> _EXERCISE INSTRUCTIONS_: Exact copies of the line with "UNC's Hubert Davis" and of all lines after it through the end of the entries are required, and no other lines.

-------

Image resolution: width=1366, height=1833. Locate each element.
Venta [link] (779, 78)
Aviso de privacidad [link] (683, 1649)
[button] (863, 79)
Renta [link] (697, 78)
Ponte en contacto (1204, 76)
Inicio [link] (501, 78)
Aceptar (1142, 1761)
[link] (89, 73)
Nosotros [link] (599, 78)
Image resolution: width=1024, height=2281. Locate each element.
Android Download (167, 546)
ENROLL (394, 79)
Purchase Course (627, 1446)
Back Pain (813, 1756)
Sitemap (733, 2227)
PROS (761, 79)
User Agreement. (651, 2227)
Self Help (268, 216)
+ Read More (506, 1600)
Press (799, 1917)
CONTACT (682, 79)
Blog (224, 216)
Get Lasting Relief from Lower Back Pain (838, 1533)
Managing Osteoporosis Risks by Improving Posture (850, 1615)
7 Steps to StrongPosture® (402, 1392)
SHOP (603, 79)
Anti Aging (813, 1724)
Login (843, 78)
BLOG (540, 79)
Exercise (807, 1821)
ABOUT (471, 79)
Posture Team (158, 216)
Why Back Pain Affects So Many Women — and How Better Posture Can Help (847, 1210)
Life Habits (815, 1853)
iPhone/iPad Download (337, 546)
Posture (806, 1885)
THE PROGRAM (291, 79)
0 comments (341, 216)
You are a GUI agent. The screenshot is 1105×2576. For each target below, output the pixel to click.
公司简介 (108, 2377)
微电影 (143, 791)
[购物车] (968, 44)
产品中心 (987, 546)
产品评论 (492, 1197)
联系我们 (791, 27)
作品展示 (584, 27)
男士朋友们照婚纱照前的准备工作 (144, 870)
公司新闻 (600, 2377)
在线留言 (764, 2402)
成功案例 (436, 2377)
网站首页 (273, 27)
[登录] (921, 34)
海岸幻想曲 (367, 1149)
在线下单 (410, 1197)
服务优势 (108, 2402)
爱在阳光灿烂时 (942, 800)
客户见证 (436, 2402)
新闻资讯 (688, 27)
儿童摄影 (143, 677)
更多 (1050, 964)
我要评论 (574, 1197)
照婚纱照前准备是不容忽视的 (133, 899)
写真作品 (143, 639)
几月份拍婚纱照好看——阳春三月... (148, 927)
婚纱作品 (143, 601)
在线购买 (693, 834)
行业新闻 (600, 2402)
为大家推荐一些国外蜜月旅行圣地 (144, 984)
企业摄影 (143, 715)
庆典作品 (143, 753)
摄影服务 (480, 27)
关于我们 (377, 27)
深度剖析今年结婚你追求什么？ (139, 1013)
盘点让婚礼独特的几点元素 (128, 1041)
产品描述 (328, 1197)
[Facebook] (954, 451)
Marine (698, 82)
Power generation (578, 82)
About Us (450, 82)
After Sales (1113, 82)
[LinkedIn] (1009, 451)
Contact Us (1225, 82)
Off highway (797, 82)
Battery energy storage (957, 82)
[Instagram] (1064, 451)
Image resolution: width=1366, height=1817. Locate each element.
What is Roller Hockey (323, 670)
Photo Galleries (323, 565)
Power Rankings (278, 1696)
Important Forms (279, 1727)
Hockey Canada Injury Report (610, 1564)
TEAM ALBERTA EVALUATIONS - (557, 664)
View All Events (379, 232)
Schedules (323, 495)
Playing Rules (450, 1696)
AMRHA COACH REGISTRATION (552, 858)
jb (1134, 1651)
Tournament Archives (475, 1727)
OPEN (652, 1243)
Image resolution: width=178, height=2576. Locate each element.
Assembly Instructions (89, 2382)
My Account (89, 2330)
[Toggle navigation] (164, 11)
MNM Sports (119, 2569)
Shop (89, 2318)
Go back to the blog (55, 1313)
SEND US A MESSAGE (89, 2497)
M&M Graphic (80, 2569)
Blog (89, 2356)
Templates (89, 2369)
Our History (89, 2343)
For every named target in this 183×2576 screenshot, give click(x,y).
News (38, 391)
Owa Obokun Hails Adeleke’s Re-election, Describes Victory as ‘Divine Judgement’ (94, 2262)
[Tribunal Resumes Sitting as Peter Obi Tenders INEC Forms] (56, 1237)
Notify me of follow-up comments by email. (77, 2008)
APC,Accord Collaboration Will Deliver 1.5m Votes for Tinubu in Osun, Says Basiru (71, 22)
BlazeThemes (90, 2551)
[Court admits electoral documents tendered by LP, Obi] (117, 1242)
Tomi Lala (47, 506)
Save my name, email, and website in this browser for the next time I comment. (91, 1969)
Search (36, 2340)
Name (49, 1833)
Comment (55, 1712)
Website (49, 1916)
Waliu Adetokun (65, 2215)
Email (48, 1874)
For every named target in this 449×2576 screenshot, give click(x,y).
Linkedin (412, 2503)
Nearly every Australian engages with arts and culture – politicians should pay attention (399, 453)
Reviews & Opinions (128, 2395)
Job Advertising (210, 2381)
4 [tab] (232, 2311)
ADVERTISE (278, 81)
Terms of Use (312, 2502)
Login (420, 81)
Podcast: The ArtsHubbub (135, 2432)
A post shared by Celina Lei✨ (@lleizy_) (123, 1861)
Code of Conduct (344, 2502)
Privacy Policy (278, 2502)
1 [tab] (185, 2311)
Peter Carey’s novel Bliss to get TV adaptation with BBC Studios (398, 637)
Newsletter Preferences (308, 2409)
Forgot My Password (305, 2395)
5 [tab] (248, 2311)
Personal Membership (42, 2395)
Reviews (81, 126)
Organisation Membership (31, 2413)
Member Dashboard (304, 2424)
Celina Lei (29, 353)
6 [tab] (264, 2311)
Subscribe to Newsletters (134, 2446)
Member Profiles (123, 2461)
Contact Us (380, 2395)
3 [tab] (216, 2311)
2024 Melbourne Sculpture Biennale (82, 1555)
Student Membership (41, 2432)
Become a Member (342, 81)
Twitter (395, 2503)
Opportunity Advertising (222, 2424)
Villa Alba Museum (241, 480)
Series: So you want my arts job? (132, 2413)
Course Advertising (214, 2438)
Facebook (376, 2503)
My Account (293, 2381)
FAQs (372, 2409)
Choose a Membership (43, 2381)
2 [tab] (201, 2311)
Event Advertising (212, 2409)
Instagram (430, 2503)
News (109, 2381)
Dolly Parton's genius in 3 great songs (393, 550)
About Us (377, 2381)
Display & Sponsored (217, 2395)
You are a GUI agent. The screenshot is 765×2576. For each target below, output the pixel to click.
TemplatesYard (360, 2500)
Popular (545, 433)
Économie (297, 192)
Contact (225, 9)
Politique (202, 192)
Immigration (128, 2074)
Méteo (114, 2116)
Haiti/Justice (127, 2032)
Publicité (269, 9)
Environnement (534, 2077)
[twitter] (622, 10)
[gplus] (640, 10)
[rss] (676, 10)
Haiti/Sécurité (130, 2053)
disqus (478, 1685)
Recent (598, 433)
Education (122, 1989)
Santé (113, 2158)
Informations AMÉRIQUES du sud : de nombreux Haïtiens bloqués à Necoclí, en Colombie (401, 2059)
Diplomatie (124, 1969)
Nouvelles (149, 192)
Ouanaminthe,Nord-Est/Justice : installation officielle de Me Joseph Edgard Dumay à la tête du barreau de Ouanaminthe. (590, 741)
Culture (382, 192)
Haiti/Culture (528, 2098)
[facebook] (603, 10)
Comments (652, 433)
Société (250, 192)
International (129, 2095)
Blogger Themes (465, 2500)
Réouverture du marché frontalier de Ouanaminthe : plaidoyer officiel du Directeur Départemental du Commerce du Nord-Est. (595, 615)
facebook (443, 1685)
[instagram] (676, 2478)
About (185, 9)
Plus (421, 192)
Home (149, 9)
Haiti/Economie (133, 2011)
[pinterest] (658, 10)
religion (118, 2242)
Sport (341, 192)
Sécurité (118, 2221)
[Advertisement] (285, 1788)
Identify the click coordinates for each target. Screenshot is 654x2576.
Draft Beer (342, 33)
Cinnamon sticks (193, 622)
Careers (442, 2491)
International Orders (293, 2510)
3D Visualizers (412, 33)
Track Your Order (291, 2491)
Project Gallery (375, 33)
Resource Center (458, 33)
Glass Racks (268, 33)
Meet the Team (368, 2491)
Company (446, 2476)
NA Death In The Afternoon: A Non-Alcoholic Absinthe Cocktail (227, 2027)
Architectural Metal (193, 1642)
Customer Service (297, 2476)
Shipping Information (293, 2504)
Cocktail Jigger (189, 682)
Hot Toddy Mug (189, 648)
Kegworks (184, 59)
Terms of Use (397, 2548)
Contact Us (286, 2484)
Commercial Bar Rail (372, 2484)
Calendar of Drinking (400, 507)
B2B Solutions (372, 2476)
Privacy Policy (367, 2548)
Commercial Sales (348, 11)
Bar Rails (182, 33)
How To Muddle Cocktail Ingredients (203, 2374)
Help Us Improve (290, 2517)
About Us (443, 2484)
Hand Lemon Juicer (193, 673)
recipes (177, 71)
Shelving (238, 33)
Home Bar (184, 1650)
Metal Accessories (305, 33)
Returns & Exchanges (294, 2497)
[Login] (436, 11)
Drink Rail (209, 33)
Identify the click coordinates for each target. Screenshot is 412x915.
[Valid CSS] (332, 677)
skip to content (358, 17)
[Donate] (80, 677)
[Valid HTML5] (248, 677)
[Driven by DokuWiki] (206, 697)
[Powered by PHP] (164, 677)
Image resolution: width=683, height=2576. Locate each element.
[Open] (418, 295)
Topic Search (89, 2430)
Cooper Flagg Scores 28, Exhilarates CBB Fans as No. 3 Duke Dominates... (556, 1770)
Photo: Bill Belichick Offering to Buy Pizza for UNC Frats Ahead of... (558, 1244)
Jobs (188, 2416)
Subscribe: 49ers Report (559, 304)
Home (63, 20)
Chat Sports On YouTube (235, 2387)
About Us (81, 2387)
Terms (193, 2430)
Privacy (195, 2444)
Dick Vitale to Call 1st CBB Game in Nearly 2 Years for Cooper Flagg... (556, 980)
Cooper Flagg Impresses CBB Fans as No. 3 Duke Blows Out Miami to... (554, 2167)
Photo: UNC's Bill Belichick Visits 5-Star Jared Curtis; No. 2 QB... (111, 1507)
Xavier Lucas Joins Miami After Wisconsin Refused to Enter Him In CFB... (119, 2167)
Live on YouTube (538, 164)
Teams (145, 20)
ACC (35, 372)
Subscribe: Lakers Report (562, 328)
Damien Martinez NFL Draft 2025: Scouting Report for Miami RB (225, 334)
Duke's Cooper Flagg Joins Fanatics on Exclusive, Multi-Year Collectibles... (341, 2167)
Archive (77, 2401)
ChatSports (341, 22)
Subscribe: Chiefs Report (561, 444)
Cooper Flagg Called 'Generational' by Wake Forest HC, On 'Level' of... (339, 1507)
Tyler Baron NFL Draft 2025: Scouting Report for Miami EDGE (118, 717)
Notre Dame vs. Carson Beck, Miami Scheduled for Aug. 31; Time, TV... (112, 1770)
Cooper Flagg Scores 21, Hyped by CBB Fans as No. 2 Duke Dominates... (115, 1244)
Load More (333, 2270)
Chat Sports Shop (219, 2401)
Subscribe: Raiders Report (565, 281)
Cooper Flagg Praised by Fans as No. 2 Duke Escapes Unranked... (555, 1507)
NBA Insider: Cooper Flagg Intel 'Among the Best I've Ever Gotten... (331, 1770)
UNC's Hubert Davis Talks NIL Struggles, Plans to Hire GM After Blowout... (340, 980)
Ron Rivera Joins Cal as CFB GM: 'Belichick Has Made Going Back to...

-------

> _RESULT_:
UNC's Hubert Davis Talks NIL Struggles, Plans to Hire GM After Blowout... (340, 980)
Ron Rivera Joins Cal as CFB GM: 'Belichick Has Made Going Back to...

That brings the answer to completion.